## Stated goal
Swap "footer" for "header" in the lines that start with the one containing "Given: Select the 转换工具 toolbox entry" and run through the end of the listing, changing nothing else. Leave the pictures out of your answer.

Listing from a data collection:
'''
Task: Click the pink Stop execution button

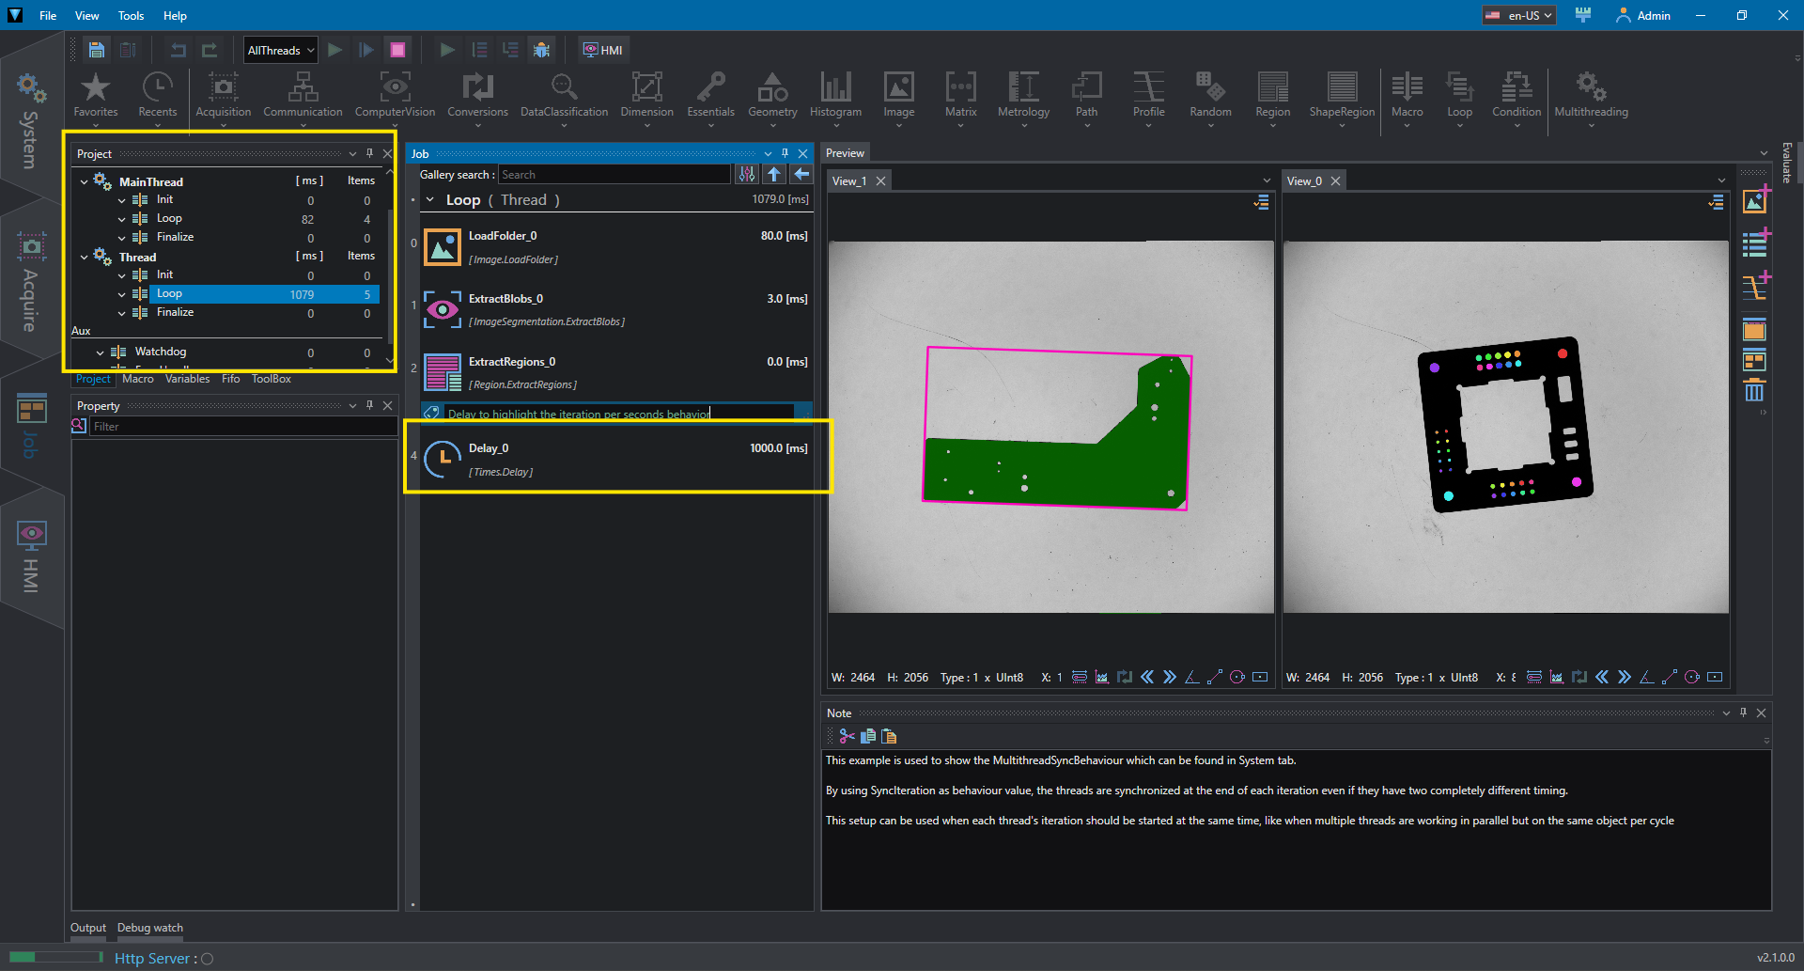Action: (x=397, y=50)
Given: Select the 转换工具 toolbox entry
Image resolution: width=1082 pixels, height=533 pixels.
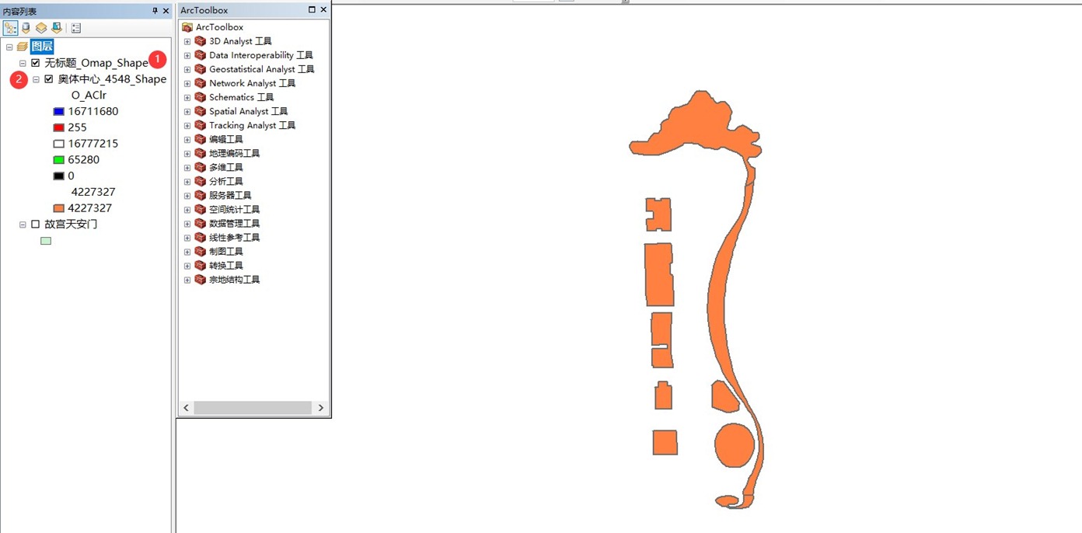Looking at the screenshot, I should point(225,266).
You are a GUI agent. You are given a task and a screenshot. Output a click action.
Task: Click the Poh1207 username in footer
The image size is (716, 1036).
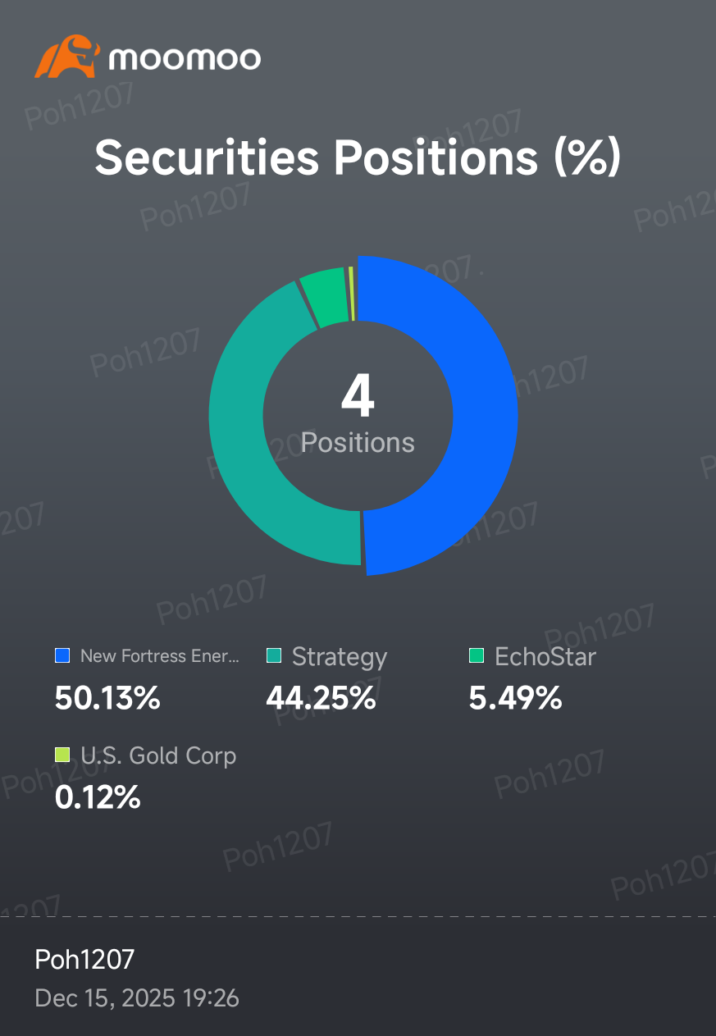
'''
## Final result
Given: Select the 转换工具 toolbox entry
Image resolution: width=1082 pixels, height=533 pixels.
Looking at the screenshot, I should point(225,266).
You are a GUI agent. You are given a task and a screenshot. Output a click action.
Task: Click the Poh1207 username in header
The image size is (716, 1036).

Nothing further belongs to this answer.